◆ Tarefas:
A - Por favor, transcreva do texto sobre a investigação no Ior o trecho que vai de "16 Dezembro 2014" até "de Benno Dischinger.", incluindo este último.
B - Segundo o texto sobre a investigação no Ior, durante quantos anos Caloia ficou na cúpula do banco vaticano?

16 Dezembro 2014
A indagação por peculato, aberta pela justiça vaticana contra o ex-presidente do Ior, Angelo Caloia, e o ex-diretor geral, Lelio Scaletti, é destinada a fazer reescrever – desta vez sem ilações, mas com dados de fato – a lenda negra do instituto financeiro vaticano. A investigação conduzida pela magistratura vaticana é, a seu modo, um fato histórico enquanto fez emergir provas diretas – coletadas pelo próprio Ior – do envolvimento das máximas cúpulas do instituto em atividades financeiras ilícitas e fraudulentas, através de movimentações de dinheiro em paraísos fiscais e com subtração de recursos.
A reportagem é de Francesco Peloso, publicada pelo Linkiesta, 11-12-2014. Tradução de Benno Dischinger.
Caloia permaneceu, de fato, na cúpula do assim chamado banco vaticano por vinte anos – de 1989 a 2009 – enquanto Scaletti esteve por décadas no interior dos setores administrativos do Instituto. Trata-se, em suma, de uma peça fundamental de história do Vaticano e da Igreja universal que acaba hoje no índice com acusações pesadas de malversações com prejuízo das caixas vaticanas, ou seja, do próprio Papa. Com eles acabou entrando sob investigação também o advogado Gabriele Liuzzo que os teria ajudado na operação. Além do Tibre a ocorrência em curso é comparada com aquela do ex-núncio Jozef Wesolowski, o diplomata vaticano de nacionalidade polaca que acabou no olho do ciclone com acusações gravíssimas de abusos com menores realizados na República dominicana. A justiça do Papa abriu um procedimento contra Wesolowski, o ex-núncio já foi reduzido ao estado laical, mas contra ele já foram colhidas provas pesadíssimas e agora corre o risco de uma condenação penal de 6 a 8 anos.

◆ Dados fornecidos:

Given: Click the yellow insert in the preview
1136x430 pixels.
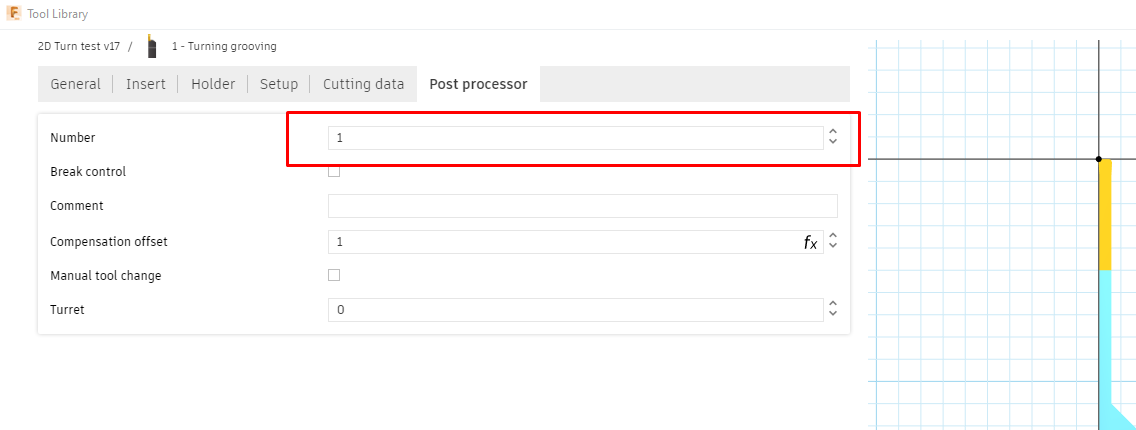Looking at the screenshot, I should 1105,215.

◆ Respostas às tarefas:
A -
16 Dezembro 2014
A indagação por peculato, aberta pela justiça vaticana contra o ex-presidente do Ior, Angelo Caloia, e o ex-diretor geral, Lelio Scaletti, é destinada a fazer reescrever – desta vez sem ilações, mas com dados de fato – a lenda negra do instituto financeiro vaticano. A investigação conduzida pela magistratura vaticana é, a seu modo, um fato histórico enquanto fez emergir provas diretas – coletadas pelo próprio Ior – do envolvimento das máximas cúpulas do instituto em atividades financeiras ilícitas e fraudulentas, através de movimentações de dinheiro em paraísos fiscais e com subtração de recursos.
A reportagem é de Francesco Peloso, publicada pelo Linkiesta, 11-12-2014. Tradução de Benno Dischinger.

B - Durante vinte anos, de 1989 a 2009.